One of my favorite things about being away from school is that I get to watch sports without studying for a test or typing away on my laptop.

There’s just something nice about being able to enjoy the game without worrying about what I have to do the next day. But there’s one big difference between watching Indiana Wesleyan University athletics and national events.

It’s all about the pronouns.

I’m a big critic of people who say “we” when talking about their favorite sports team. When people say things like, “We won the game,” when in reality, it was the Yankees that won the game.

“What position do you play?” is my usual reply.

But that’s the great thing about college sports, especially at smaller schools. They play by a different set of rules. Students at IWU can rightfully cheer on the Wildcats as “we” because the players on the courts and fields are our friends and classmates.

It’s one thing to claim affiliation with a group of athletes you’ve never met. Even in most extreme cases, there is still no real emotional investment. On Saturdays or Sundays or whenever your favorite team plays its games, you have no right to say “we.”

It’s entirely different when you actually know the players you are cheering.

When I covered the IWU volleyball team’s historic 2011 season, I went into the season a big fan of those Wildcats. But it was only through going to matches and getting to know some of the players that I actually began to invest myself in the team. Once I personally got to know the fine people who helped produce all those wins (from the players to the coaches and even the athletic trainers), I was hooked.

With that, and by sheer nature of going to the matches that I could and checking scores online religiously when I couldn’t, I began to feel like a part of the team. When the Wildcats won, I felt like I was right there with them. When they lost, I couldn’t wait for the next game to come so the Wildcats could get back on track. And at the end of the season, it was great to talk with team members and reminisce on what was a fantastic year, one I was proud to be a part of.

More IWU students should take advantage of the opportunity to be part of the “we” sports community this school has. It is so much more meaningful than the alternative, especially when we have such an incredible athletic program that annually wins championships. Why wouldn’t you want to be a part of that?

There aren’t many feelings like when your favorite sports team wins a big game. The excitement that goes with that game-ending spike, shot, or strike is like none other. That feeling only gets better when you can honestly say, “We won.”

- - - - -

**EXERCISE INSTRUCTIONS**
1. In the column about sports pronouns, which Indiana Wesleyan University team's 2011 season did the writer cover?
2. Write out the passage of the column about sports pronouns word for word, beginning at the words "It’s all about" and stopping after "friends and classmates.".

**RECORDED INFORMATION**
- - - - -

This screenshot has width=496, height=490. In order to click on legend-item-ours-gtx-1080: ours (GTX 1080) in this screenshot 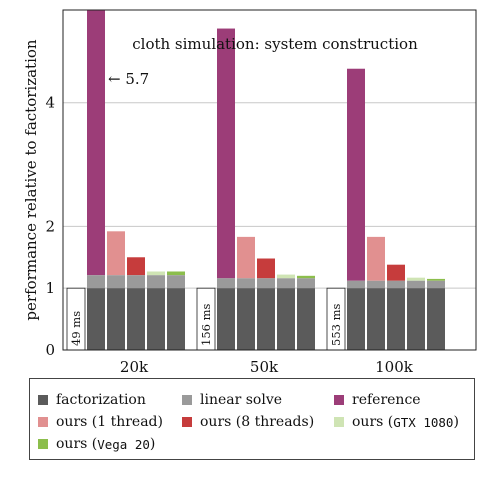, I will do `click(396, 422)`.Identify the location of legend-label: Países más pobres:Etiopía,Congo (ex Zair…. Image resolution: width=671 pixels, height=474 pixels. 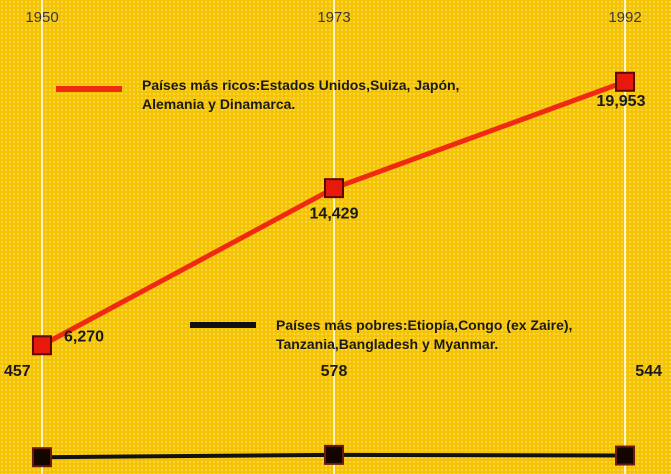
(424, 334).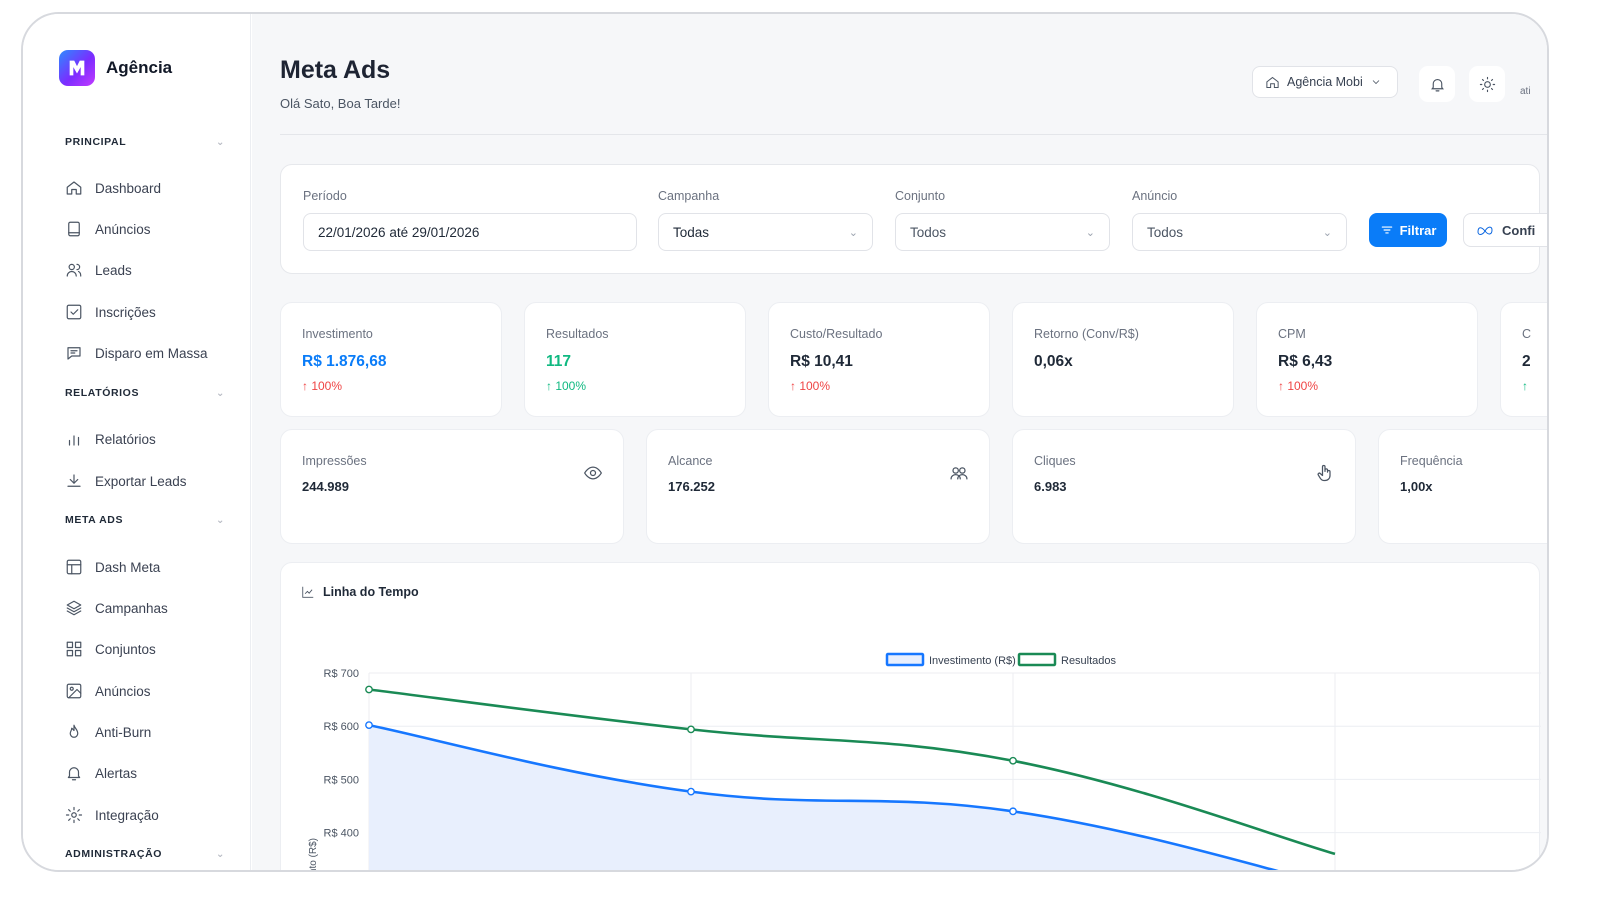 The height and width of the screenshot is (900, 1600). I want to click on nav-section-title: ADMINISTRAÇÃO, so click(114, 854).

- - - - -

**RESPONSES IN ORDER**
1. The IWU volleyball team.

2.
It’s all about the pronouns.

I’m a big critic of people who say “we” when talking about their favorite sports team. When people say things like, “We won the game,” when in reality, it was the Yankees that won the game.

“What position do you play?” is my usual reply.

But that’s the great thing about college sports, especially at smaller schools. They play by a different set of rules. Students at IWU can rightfully cheer on the Wildcats as “we” because the players on the courts and fields are our friends and classmates.